• **How to complete this task**
Return every line below exactly, leaving nothing out.
__________________________________________________
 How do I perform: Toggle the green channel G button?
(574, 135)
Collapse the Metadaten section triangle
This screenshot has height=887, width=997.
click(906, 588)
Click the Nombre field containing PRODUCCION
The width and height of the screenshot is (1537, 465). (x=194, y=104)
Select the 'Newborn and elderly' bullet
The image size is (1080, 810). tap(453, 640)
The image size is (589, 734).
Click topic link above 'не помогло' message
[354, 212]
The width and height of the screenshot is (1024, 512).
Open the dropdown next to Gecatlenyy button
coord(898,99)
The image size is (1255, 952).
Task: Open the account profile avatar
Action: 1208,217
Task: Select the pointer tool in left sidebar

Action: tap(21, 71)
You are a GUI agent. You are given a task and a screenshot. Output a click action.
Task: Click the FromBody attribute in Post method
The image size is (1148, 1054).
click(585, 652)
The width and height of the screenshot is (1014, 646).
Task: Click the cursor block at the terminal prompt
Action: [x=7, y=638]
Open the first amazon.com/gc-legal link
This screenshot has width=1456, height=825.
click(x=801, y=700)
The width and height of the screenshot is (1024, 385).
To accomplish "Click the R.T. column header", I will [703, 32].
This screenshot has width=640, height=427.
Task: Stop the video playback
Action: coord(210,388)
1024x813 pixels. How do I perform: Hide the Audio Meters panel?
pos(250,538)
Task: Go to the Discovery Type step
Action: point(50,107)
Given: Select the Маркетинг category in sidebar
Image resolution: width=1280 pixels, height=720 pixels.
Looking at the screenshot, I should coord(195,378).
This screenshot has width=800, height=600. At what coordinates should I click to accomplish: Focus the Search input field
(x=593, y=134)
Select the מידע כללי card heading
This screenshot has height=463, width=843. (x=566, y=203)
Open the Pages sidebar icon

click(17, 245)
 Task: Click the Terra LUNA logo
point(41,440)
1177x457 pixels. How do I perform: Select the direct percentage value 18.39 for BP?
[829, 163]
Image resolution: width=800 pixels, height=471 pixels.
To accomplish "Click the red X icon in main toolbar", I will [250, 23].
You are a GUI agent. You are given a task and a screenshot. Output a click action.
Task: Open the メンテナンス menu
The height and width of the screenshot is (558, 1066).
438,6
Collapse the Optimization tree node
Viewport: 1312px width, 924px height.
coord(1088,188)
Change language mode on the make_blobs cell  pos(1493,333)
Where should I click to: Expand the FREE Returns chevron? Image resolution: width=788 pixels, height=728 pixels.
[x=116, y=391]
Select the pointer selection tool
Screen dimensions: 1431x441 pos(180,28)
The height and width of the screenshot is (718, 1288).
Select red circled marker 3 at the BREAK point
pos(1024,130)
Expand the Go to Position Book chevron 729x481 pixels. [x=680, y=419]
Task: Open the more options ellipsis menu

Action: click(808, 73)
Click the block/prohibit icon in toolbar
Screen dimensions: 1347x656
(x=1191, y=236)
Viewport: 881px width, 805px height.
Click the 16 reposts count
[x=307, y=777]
__________________________________________________
• **Reply**
 How do I perform: Toggle the green channel G button?
(574, 135)
Collapse the Metadaten section triangle
This screenshot has height=887, width=997.
click(906, 588)
Click the Nombre field containing PRODUCCION
The width and height of the screenshot is (1537, 465). (x=194, y=104)
Select the 'Newborn and elderly' bullet
The image size is (1080, 810). tap(453, 640)
The image size is (589, 734).
Click topic link above 'не помогло' message
[354, 212]
The width and height of the screenshot is (1024, 512).
Open the dropdown next to Gecatlenyy button
coord(898,99)
The image size is (1255, 952).
Task: Open the account profile avatar
Action: 1208,217
Task: Select the pointer tool in left sidebar

Action: tap(21, 71)
You are a GUI agent. You are given a task and a screenshot. Output a click action.
Task: Click the FromBody attribute in Post method
The image size is (1148, 1054).
click(585, 652)
The width and height of the screenshot is (1014, 646).
Task: Click the cursor block at the terminal prompt
Action: [x=7, y=638]
Open the first amazon.com/gc-legal link
This screenshot has width=1456, height=825.
click(x=801, y=700)
The width and height of the screenshot is (1024, 385).
To accomplish "Click the R.T. column header", I will [703, 32].
This screenshot has width=640, height=427.
Task: Stop the video playback
Action: coord(210,388)
1024x813 pixels. How do I perform: Hide the Audio Meters panel?
pos(250,538)
Task: Go to the Discovery Type step
Action: point(50,107)
Given: Select the Маркетинг category in sidebar
Image resolution: width=1280 pixels, height=720 pixels.
Looking at the screenshot, I should coord(195,378).
This screenshot has width=800, height=600. At what coordinates should I click to accomplish: Focus the Search input field
(x=593, y=134)
Select the מידע כללי card heading
This screenshot has height=463, width=843. (x=566, y=203)
Open the Pages sidebar icon

click(17, 245)
 Task: Click the Terra LUNA logo
point(41,440)
1177x457 pixels. How do I perform: Select the direct percentage value 18.39 for BP?
[829, 163]
Image resolution: width=800 pixels, height=471 pixels.
To accomplish "Click the red X icon in main toolbar", I will [250, 23].
You are a GUI agent. You are given a task and a screenshot. Output a click action.
Task: Open the メンテナンス menu
The height and width of the screenshot is (558, 1066).
438,6
Collapse the Optimization tree node
Viewport: 1312px width, 924px height.
coord(1088,188)
Change language mode on the make_blobs cell  pos(1493,333)
Where should I click to: Expand the FREE Returns chevron? Image resolution: width=788 pixels, height=728 pixels.
[x=116, y=391]
Select the pointer selection tool
Screen dimensions: 1431x441 pos(180,28)
The height and width of the screenshot is (718, 1288).
Select red circled marker 3 at the BREAK point
pos(1024,130)
Expand the Go to Position Book chevron 729x481 pixels. [x=680, y=419]
Task: Open the more options ellipsis menu

Action: click(808, 73)
Click the block/prohibit icon in toolbar
Screen dimensions: 1347x656
(x=1191, y=236)
Viewport: 881px width, 805px height.
Click the 16 reposts count
[x=307, y=777]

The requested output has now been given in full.